--- Begin Given data ---
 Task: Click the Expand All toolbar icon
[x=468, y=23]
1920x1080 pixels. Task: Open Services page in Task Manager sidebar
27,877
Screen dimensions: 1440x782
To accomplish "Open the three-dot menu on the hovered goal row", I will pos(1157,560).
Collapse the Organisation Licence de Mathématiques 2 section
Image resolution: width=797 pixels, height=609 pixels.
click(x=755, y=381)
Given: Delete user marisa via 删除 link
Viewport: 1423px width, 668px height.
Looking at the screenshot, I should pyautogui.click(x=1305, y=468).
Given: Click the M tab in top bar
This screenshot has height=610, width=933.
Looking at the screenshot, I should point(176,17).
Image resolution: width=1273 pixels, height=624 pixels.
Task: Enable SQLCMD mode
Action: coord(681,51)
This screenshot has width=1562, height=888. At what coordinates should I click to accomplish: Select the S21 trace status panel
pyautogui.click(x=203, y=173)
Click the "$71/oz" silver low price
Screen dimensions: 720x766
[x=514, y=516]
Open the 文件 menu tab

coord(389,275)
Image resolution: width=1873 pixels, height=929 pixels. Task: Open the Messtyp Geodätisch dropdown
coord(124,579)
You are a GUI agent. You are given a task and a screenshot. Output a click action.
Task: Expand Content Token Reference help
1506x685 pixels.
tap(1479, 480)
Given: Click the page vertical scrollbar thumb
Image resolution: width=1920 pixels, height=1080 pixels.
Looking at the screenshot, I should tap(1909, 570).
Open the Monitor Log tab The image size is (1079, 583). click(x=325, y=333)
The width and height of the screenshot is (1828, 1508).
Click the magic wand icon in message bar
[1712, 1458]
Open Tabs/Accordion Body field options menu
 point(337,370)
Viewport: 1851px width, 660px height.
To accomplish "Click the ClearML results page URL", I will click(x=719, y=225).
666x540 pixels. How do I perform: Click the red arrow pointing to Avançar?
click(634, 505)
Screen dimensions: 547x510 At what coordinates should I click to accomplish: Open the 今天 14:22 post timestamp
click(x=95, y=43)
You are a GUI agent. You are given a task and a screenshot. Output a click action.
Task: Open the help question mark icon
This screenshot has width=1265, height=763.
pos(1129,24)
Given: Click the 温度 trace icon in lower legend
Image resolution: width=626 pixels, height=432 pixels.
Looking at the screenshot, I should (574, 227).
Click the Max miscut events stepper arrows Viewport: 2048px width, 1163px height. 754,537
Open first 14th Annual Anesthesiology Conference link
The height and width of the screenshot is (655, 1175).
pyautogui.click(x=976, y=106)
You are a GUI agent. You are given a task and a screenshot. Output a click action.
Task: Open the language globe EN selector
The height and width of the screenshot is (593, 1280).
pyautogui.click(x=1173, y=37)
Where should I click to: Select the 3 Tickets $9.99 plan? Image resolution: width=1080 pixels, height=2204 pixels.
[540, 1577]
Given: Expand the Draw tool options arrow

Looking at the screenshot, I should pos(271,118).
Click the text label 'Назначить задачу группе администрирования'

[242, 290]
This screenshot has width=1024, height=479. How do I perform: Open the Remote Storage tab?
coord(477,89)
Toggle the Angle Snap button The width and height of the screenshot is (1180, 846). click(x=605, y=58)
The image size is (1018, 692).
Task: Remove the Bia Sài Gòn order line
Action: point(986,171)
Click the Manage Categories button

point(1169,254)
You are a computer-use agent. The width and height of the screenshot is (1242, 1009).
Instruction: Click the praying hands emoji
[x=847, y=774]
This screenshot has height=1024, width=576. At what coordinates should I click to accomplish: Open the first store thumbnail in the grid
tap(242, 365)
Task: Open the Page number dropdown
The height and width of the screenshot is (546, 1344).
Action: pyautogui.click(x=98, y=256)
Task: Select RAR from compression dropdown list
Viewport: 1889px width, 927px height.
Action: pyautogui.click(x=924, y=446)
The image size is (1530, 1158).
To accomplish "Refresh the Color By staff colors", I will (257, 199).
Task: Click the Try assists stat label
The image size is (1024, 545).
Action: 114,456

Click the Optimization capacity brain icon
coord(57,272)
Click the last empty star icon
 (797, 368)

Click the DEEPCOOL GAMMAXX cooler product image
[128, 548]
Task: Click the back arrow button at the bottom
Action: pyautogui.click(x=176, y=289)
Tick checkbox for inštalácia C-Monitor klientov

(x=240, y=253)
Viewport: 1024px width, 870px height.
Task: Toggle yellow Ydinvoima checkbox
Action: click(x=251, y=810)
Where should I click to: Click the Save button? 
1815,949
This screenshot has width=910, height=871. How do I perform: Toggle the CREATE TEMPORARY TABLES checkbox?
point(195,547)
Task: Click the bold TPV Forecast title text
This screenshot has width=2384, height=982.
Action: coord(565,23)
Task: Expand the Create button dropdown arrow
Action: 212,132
--- End Given data ---
Rewrite the lines beginning at the one that has "1920x1080 pixels. Task: Open" and stopping after the one that has "should pyautogui.click(x=1305, y=468).", renaming "Viewport" to "Visible area" and leaving everything else unchanged.

1920x1080 pixels. Task: Open Services page in Task Manager sidebar
27,877
Screen dimensions: 1440x782
To accomplish "Open the three-dot menu on the hovered goal row", I will pos(1157,560).
Collapse the Organisation Licence de Mathématiques 2 section
Image resolution: width=797 pixels, height=609 pixels.
click(x=755, y=381)
Given: Delete user marisa via 删除 link
Visible area: 1423px width, 668px height.
Looking at the screenshot, I should pyautogui.click(x=1305, y=468).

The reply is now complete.